Task set
1. Repeat the stretch of the GeneZilla configuration text from "GeneZilla is highly" through "in the GHMM.".
2. In the GeneZilla configuration text, what value does the example *.cfg file set for mean-intron-length?
3. Restate more briefly the paragraph of the GeneZilla configuration text that begins "GeneZilla is highly reconfigurable."

Study text
============================================================

Note that although GeneZilla does model UTRs internally, it does not predict them, so the exons listed in the output are meant to be coding exons, or CDSs.



Configuration

GeneZilla is highly reconfigurable.  There are many parameters which you can adjust in order to improve the performance of the gene finder.  These parameters are read from several files when GeneZilla executes:

file
description
*.iso
This file contains a table listing the *.cfg file for each isochore (by G+C%).
*.cfg
This is the primary configuration file.  It Contains most of the parameters that you might want to modify.  There is one *.cfg file for each isochore.
transition probabilities file
The name of this file is specified in the "transition-probabilities" section of the *.cfg file.  It specifies the probabilities of transitioning between particular states in the GHMM.
topology definition file
This file defines the model topology of the GHMM.  It specifies which states have transitions to each of the other states, which phases each signal can occur in, and several other pieces of information which are generally not very useful to modify.


The figure below illustrates the structure of the *.iso file.  After determining the G+C content of the sequence to be annotated, GeneZilla reads the appropriate configuration file (*.cfg):



Each *.cfg file in turn refers to several other files from which the gene finder loads parameters and statistical models.   Here is an example of a *.cfg file:


##############################################################
#
# basic configuration file for GeneZilla
#
#############################################################

donor-model = donors.model
donor-consensus = GT
acceptor-model = acceptors.model
acceptor-consensus = AG
start-codon-model = start-codons.model
start-codon-consensus = ATG
stop-codon-model = stop-codons.model
stop-codon-consensus = TAG|TGA|TAA
polya-model = polya.model
polya-consensus = AATAAA|ATTAAA
promoter-model = TATA.model
promoter-consensus = TATAAA|TATATA|CATAAA|CATATA
initial-exons = initial-exons.model
internal-exons = internal-exons.model
final-exons = final-exons.model
single-exons = single-exons.model
initial-exon-lengths = initial-exons.distr
internal-exon-lengths = internal-exons.distr
final-exon-lengths = final-exons.distr
single-exon-lengths = single-exons.distr
mean-intron-length = 1294
mean-intergenic-length = 10000
mean-5'-UTR-length = 769
mean-3'-UTR-length = 457
introns = introns.model
intergenic = intergenic.model
3'-UTR = three-prime-utr.model
5'-UTR = five-prime-utr.model
transition-probabilities = trans0-100.txt

Note that anything following a # is ignored, so you can comment out lines while you experiment with alternative settings for the parameters.

============================================================

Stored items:
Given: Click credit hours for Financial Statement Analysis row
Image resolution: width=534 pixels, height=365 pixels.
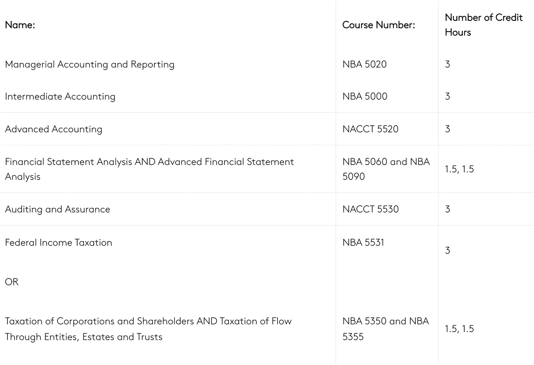Looking at the screenshot, I should tap(459, 169).
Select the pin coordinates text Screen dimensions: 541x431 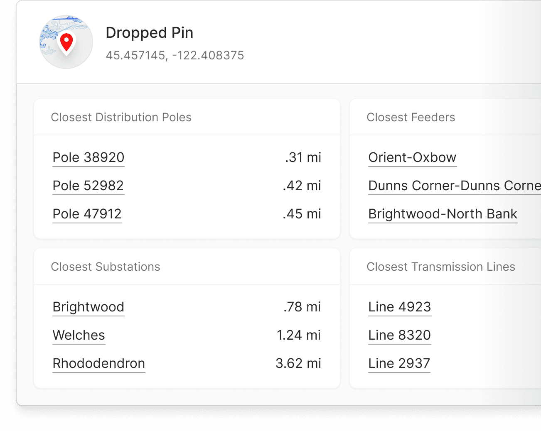pos(175,55)
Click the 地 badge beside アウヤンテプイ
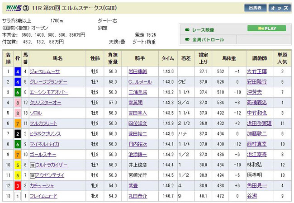 [x=33, y=175]
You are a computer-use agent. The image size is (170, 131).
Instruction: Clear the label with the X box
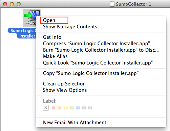point(46,108)
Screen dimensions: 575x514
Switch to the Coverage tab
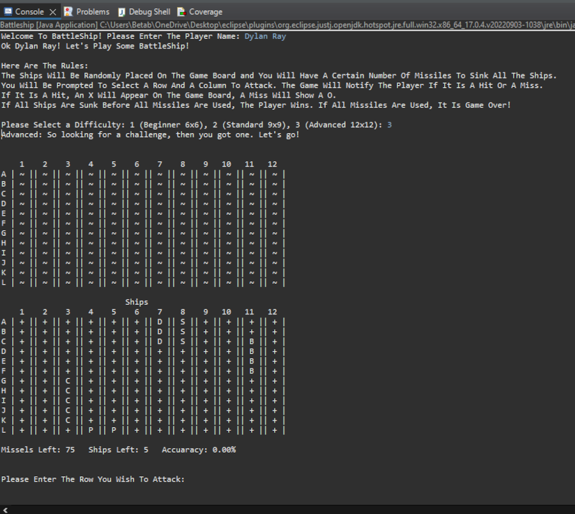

============================================================

Expected responses
1.
GeneZilla is highly reconfigurable.  There are many parameters which you can adjust in order to improve the performance of the gene finder.  These parameters are read from several files when GeneZilla executes:

file
description
*.iso
This file contains a table listing the *.cfg file for each isochore (by G+C%).
*.cfg
This is the primary configuration file.  It Contains most of the parameters that you might want to modify.  There is one *.cfg file for each isochore.
transition probabilities file
The name of this file is specified in the "transition-probabilities" section of the *.cfg file.  It specifies the probabilities of transitioning between particular states in the GHMM.

2. 1294

3. GeneZilla has many adjustable parameters that can improve the gene finder's performance. It reads them from several files when it runs.